§ Goal: Arrange the lines starting at the one containing "Click the calendar icon for Data degustazione" and ending at the one containing "Action: (492, 39)", both included, as a Markdown table. Use a Row column that numbers them from 1 and a Line column that holds each line, and omit any blank lines.

§ Exercise inputs:
----------------

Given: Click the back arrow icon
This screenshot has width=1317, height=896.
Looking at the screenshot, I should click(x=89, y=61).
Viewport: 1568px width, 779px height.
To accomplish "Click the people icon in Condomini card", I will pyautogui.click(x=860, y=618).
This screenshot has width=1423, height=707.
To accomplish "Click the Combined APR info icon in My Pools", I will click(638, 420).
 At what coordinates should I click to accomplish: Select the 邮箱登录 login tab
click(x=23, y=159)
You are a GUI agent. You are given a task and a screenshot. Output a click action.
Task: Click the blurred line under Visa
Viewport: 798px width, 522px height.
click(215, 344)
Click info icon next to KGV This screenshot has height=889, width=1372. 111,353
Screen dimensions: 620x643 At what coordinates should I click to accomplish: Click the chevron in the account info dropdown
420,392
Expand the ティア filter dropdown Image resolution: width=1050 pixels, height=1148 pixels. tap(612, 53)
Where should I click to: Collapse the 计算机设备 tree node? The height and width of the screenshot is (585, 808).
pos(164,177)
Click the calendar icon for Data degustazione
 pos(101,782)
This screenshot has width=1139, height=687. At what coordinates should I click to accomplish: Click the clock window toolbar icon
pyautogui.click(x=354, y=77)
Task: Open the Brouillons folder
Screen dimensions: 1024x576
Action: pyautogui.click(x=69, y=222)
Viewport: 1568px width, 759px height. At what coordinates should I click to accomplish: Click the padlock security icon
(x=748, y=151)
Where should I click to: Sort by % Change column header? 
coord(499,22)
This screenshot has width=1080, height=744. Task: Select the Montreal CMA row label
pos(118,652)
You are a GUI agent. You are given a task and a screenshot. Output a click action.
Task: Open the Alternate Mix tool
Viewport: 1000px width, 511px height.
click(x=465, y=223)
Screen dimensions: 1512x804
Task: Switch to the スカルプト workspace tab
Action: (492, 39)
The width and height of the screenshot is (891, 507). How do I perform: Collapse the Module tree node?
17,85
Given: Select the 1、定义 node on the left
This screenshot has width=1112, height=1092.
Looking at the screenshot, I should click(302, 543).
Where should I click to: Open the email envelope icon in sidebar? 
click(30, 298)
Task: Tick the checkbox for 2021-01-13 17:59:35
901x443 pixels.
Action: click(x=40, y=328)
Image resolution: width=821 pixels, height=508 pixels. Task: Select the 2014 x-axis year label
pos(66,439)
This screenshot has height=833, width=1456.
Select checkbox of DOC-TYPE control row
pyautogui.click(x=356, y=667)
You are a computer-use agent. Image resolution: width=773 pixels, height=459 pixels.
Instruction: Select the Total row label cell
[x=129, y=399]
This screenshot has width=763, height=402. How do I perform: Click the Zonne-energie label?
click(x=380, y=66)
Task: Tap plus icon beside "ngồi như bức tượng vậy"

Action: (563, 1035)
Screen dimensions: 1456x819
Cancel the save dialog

----------------

§ Written response:
| Row | Line |
|---|---|
| 1 | Click the calendar icon for Data degustazione |
| 2 |  pos(101,782) |
| 3 | This screenshot has width=1139, height=687. At what coordinates should I click to accomplish: Click the clock window toolbar icon |
| 4 | pyautogui.click(x=354, y=77) |
| 5 | Task: Open the Brouillons folder |
| 6 | Screen dimensions: 1024x576 |
| 7 | Action: pyautogui.click(x=69, y=222) |
| 8 | Viewport: 1568px width, 759px height. At what coordinates should I click to accomplish: Click the padlock security icon |
| 9 | (x=748, y=151) |
| 10 | Where should I click to: Sort by % Change column header?  |
| 11 | coord(499,22) |
| 12 | This screenshot has width=1080, height=744. Task: Select the Montreal CMA row label |
| 13 | pos(118,652) |
| 14 | You are a GUI agent. You are given a task and a screenshot. Output a click action. |
| 15 | Task: Open the Alternate Mix tool |
| 16 | Viewport: 1000px width, 511px height. |
| 17 | click(x=465, y=223) |
| 18 | Screen dimensions: 1512x804 |
| 19 | Task: Switch to the スカルプト workspace tab |
| 20 | Action: (492, 39) |